Une arrestation controversée en pleine période de fête religieuse
Selon des proches et la Fédération des associations islamiques du Burkina, l’interpellation de l’imam Mohamad Ishaq Kindo a été menée par des policiers et militaires en tenue civile. L’opération, réalisée en présence de fidèles réunis à l’occasion de l’Aïd, a provoqué des heurts et des échanges tendus entre les forces de l’ordre et les manifestants présents sur place. Plusieurs personnes auraient été blessées lors de cette intervention.
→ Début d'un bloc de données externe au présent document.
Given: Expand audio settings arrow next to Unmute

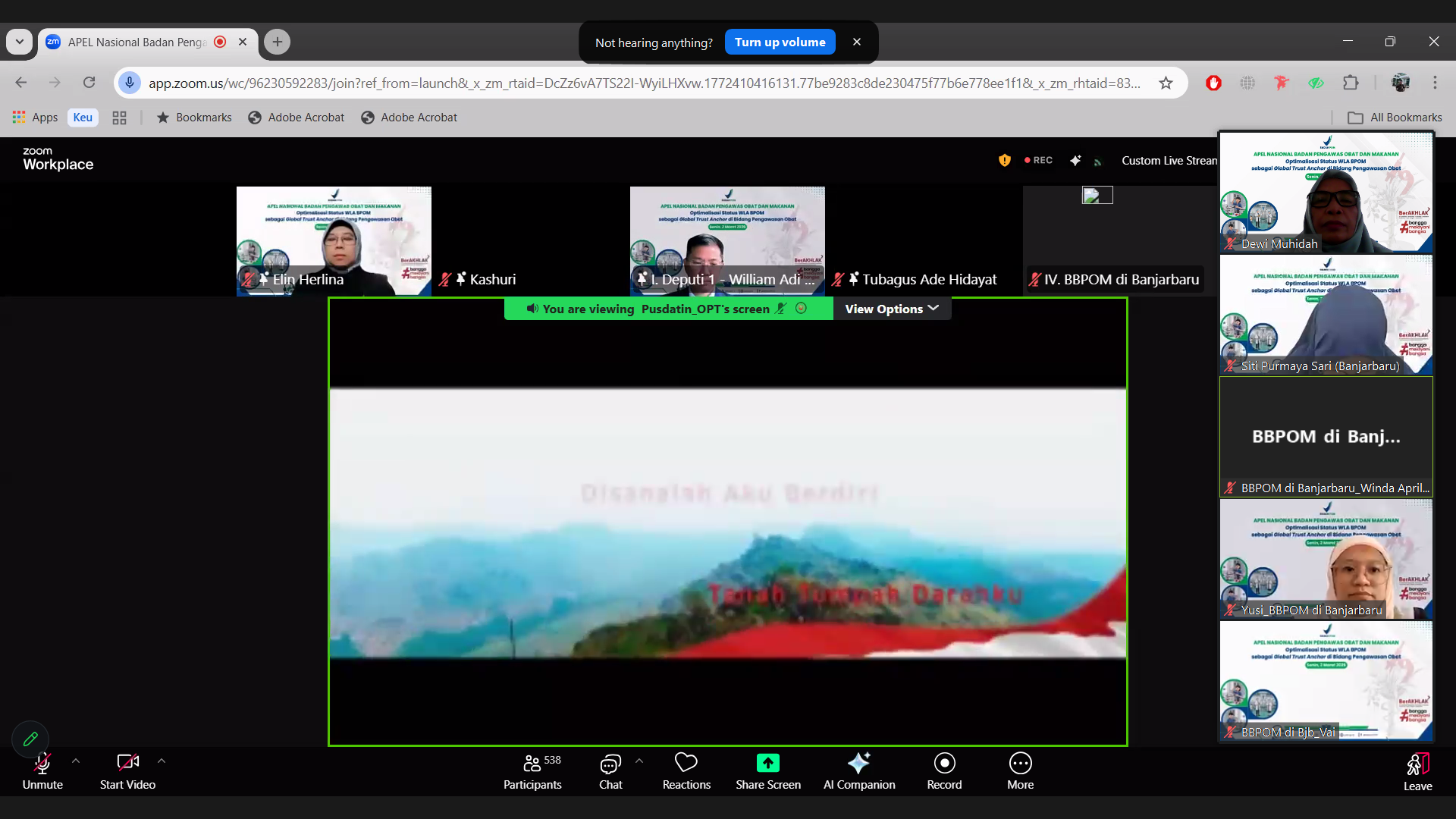Looking at the screenshot, I should click(76, 761).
Un prêche qui a déclenché une crise politique
Deux jours avant son arrestation, un enregistrement audio de l’imam Mohamad Ishaq Kindo avait circulé massivement sur les réseaux sociaux. Dans ce message, il critiquait ouvertement un projet de loi adopté en mars dernier encadrant les libertés religieuses au Burkina Faso. Le religieux mettait en garde les autorités contre toute tentative d’interdire les prières dans les espaces publics et appelait à une plus grande réflexion sur « la portée des décisions politiques avant leur mise en œuvre ».
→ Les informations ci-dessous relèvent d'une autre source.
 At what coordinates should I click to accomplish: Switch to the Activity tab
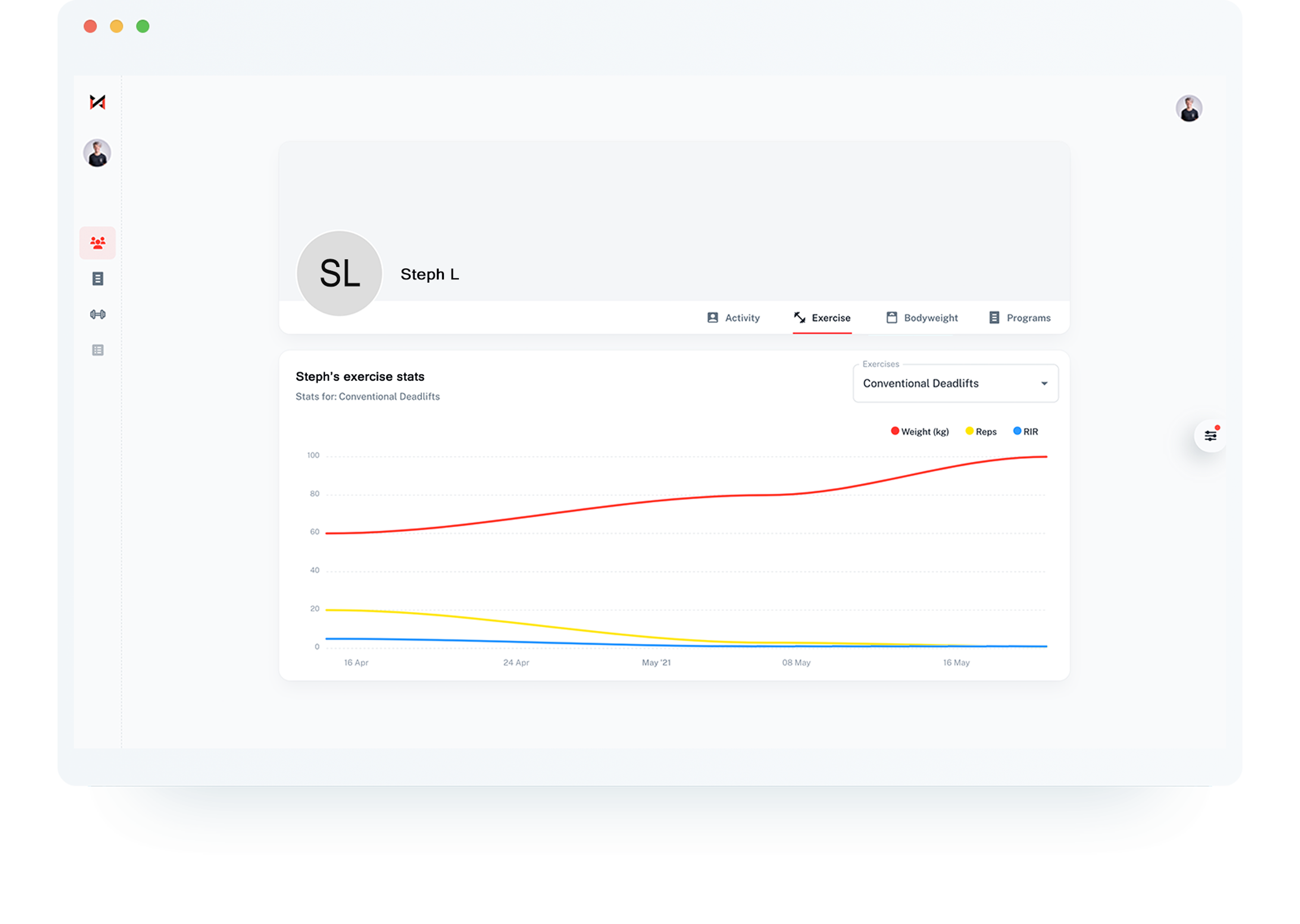(x=734, y=318)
Cette prise de position a immédiatement alimenté les débats sur la gestion des libertés religieuses dans un contexte de régime militaire. La Fédération des associations islamiques du Burkina a réagi en qualifiant cette arrestation de « disproportionnée » et a appelé au respect des droits fondamentaux.
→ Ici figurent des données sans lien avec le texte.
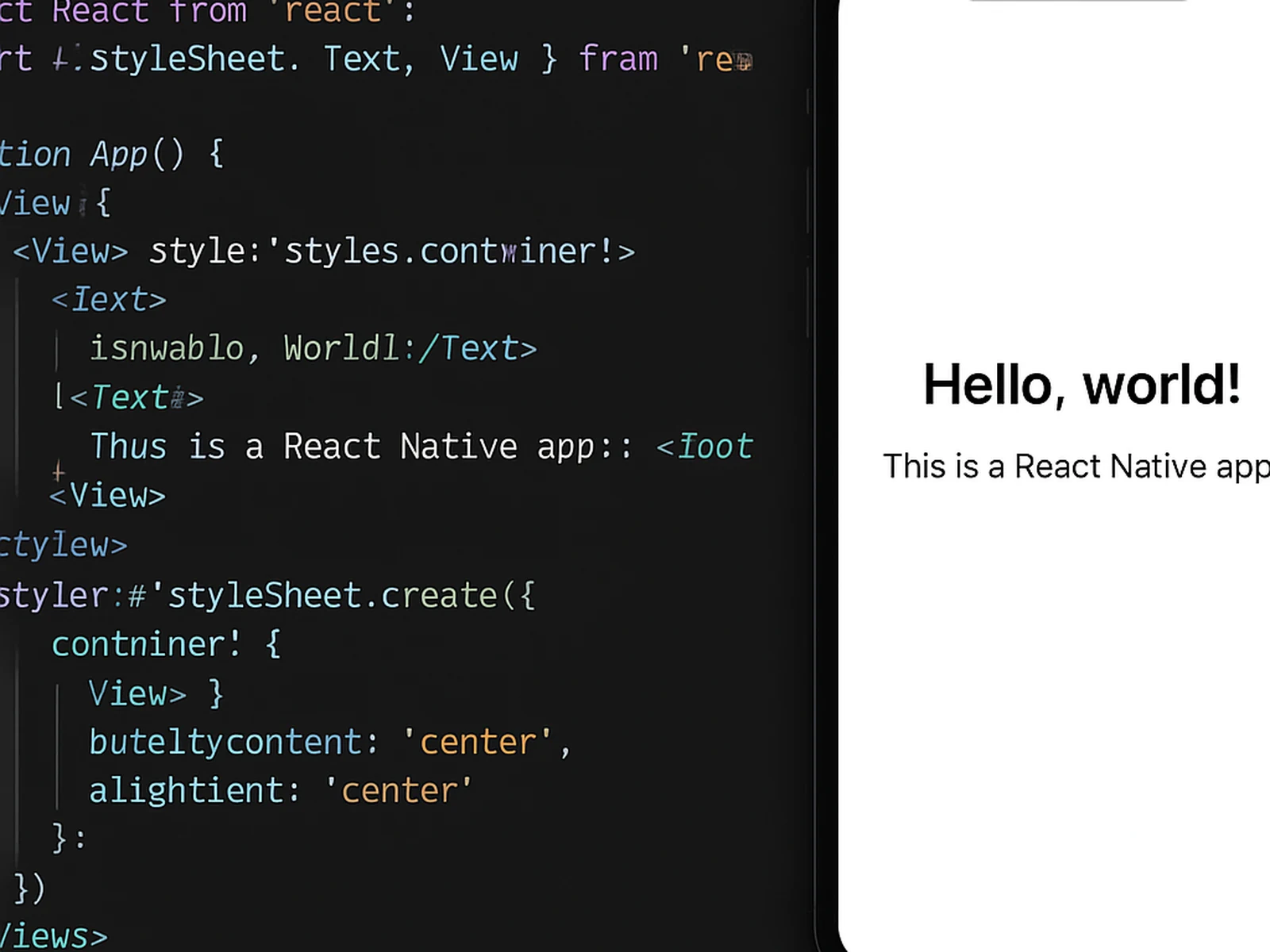Click the React import statement line
This screenshot has height=952, width=1270.
pyautogui.click(x=206, y=12)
Des manifestations rapidement dispersées par les forces de l’ordre
Quelques heures après l’interpellation, des centaines de personnes se sont rassemblées dans les rues de Ouagadougou pour exiger la libération de l’imam Kindo. Selon des observateurs présents sur place, les forces de sécurité ont dispersé la foule à l’aide de gaz lacrymogène, provoquant un mouvement de repli des manifestants. La Fédération des associations islamiques du Burkina a appelé les fidèles à conserver leur calme et à éviter toute escalade violente, insistant sur la nécessité de « rester sereins et disciplinés ».
L’arrestation de cet imam influent et les réactions qu’elle a suscitées illustrent les tensions persistantes entre le pouvoir en place et certaines franges de la société civile burkinabè, notamment autour des questions de liberté religieuse et de contrôle de l’espace public.